- [Problem details] Each line from the start of the entries through the line that contains "[Share on Facebook] (256, 1986)" should be output exactly, please.

BEGIN Exercise input

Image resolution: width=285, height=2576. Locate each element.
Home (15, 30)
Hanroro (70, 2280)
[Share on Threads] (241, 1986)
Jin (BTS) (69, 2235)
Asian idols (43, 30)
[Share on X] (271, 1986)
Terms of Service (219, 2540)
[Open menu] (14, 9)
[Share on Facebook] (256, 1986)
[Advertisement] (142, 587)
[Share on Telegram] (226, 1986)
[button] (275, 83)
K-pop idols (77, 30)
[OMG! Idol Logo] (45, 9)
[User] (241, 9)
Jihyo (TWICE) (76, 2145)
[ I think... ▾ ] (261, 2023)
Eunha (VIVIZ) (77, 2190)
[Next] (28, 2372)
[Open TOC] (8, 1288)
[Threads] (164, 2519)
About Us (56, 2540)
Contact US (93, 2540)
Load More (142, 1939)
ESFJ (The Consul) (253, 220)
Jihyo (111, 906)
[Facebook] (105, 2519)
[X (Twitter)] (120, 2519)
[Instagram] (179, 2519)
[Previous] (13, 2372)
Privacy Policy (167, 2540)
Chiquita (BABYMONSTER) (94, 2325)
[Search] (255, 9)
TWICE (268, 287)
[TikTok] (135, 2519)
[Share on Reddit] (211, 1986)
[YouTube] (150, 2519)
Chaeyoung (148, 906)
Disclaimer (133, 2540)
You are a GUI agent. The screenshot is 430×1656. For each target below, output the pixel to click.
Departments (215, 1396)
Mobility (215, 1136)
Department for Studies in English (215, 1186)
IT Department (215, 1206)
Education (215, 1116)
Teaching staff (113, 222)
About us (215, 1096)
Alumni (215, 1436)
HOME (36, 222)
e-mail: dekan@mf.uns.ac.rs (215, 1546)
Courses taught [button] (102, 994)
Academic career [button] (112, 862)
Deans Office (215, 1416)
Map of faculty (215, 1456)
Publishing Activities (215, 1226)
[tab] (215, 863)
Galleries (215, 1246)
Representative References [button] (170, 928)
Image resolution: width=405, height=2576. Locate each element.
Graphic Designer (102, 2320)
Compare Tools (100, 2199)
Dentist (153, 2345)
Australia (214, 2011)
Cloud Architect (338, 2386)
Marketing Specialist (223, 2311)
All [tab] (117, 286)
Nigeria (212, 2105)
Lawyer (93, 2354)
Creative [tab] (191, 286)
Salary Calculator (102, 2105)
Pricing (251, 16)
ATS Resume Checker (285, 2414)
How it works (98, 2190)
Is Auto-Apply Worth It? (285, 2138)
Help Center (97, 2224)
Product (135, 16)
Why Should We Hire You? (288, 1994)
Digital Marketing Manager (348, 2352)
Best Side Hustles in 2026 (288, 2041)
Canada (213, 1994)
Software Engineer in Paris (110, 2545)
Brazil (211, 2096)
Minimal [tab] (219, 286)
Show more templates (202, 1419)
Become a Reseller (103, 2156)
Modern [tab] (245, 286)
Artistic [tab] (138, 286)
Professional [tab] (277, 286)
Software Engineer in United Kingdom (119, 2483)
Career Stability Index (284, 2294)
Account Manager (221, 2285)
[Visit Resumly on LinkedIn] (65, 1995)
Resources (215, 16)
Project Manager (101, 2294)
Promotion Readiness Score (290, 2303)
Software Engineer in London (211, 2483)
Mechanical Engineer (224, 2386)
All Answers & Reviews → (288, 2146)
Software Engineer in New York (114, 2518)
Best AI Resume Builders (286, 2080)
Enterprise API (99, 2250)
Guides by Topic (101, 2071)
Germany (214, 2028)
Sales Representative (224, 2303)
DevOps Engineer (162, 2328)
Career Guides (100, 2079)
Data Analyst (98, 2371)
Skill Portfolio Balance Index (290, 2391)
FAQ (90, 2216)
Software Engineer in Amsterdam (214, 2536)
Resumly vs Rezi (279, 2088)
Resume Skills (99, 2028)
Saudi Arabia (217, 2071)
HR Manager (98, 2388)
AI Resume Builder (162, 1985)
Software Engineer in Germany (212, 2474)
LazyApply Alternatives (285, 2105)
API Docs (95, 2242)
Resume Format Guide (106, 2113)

END Exercise input

- [Exercise answer]
Image resolution: width=285, height=2576. Locate each element.
Home (15, 30)
Hanroro (70, 2280)
[Share on Threads] (241, 1986)
Jin (BTS) (69, 2235)
Asian idols (43, 30)
[Share on X] (271, 1986)
Terms of Service (219, 2540)
[Open menu] (14, 9)
[Share on Facebook] (256, 1986)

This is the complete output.